Anyone can think, ‘I’m a burden on my family’ right now and there is nothing stopping them from committing suicide.
However, if you want euthanisia, you’ve talk to a range of health professionals, increasing the likelihood that people with these kind of thoughts get some help.
I.E Death Panels.
A team of psychologists, judges, nurses but most importantly internal medicine doctors. Health and Law professionals. This issue should not be ideological, religious or political, it is purely a question of health care.
FIRST Do no harm.
but throwing together unrelated issues helps confuse everyone! and if you cant convince them, confuse them
There is clearly a distinction between a depressed suicidal teenager and a 70 year old cancer sufferer seeking euthanasia. The least reputable anti-euthanasia are happy to conflate it to try and score points. However, I think euthanasia supporters (of which I am one) need to be wary of making the opposite fallacy, and pretending that the difference between euthanasia and suicide is more clear-cut than it really is.
If euthanasia were to become legal, should someone suffering from depression ever have access to it? I don’t think its trivial to justify why the answer should always be no.
To continue with the comparsion comparison to terminal cancer:
* Depressed people, like cancer sufferers, often (not always) want to die to ease their own suffering.
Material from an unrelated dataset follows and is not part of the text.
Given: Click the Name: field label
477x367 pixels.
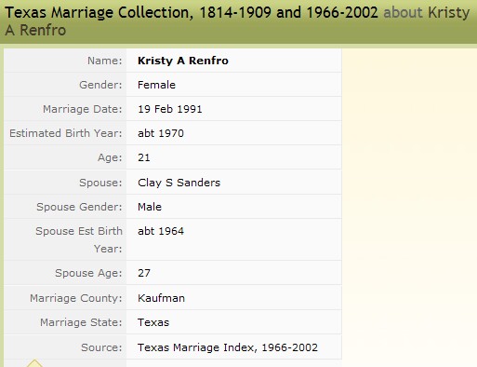Looking at the screenshot, I should click(x=105, y=61).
There doesn’t seem to me any decent philosophical case to argue for the morality of asking people to tolerate anguish just because it happens to result from “mental” illness as opposed to “physical”.
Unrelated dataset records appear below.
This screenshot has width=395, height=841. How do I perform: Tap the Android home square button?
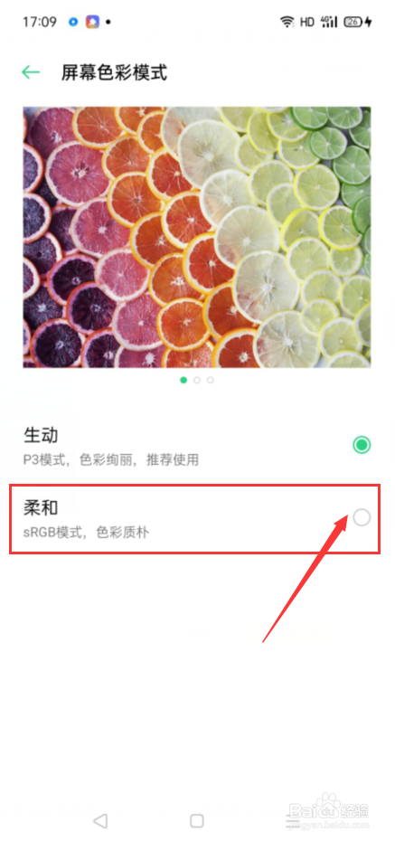[x=197, y=820]
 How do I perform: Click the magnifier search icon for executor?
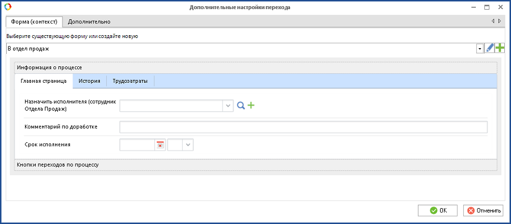point(241,105)
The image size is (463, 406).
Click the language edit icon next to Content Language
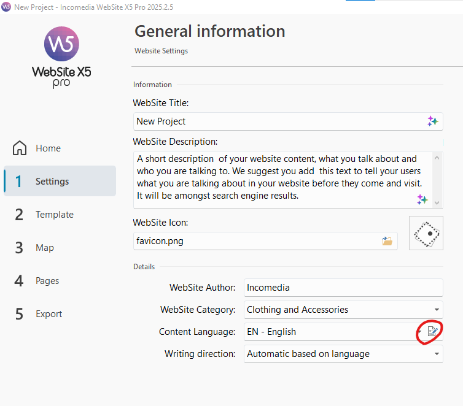point(432,331)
* Most depression, unlike cancer, is eminently treatable, and often transient (even in the absence of treatement). However, cases of cancer with even the grimmest of prognosis sometimes go into remission; and major depressive disorder, which effects a small minority of the population, is (by definition) not transient. There is no cure, and in the worst cases existing treatments do little if anything to ease suffering. Indeed chronic mental illnesses such as MDD and related disorders are ALL “terminal illnesses” – they are conditions that contribute to morbidity and which, having being diagnosed, you are guaranteed to die with (by definition, these disorders don’t ever go into remission, because we don’t know what that would actually mean due to our poor understanding of them.)
* You can argue that depressed people are incapable of giving informed consent to euthanasia, because (again, by definition) they have an impaired mental state. And, once again, I don’t see it as obvious that someone suffering agonising pain has a “less” impaired mental state than someone who is deeply depressed.
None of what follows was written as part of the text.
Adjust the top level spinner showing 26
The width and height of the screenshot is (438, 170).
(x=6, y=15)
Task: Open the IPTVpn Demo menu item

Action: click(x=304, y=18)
So I think a lot of the intuition concerning the teenager versus the retiree in the example actually comes down to the retiree simply being older, and therefore we think their judgement of the issue is sounder (which I think is actually quite a reasonable point for reasons I won’t go into right now.)
Where does that leave depressed 65 year olds, then?
There are only really two things that I think clearly tell the two conditions apart. First, that many 40 year olds will express a desire to be euthanised if they later go on to develop cancer; so they make this same judgement when there’s no possible argument about “soundness of mind”. Whereas in most cases I think someone not yet depressed would probably prefer that in future they be medicated rather than killed if they were to go on to develop depression.
The second and most critical difference is how it affects the surviving loved ones of the person. I think many people could understand their spouse/parent/sibling etc wanting to die if they had cancer, but not depression. This is related to the above.
Personally, I think this is actually an empathy problem – because “there’s nothing actually wrong with you”, people feel you wanting to escape your suffering (even if that involves leaving them behind) is more selfish, somehow. I’m not sure its an entirely fair judgement, but it certainly has to be accounted for.
What’s wrong with asking for euthanasia because you don’t want to be a burden? That seems like a pretty genuine, selfless reason to me.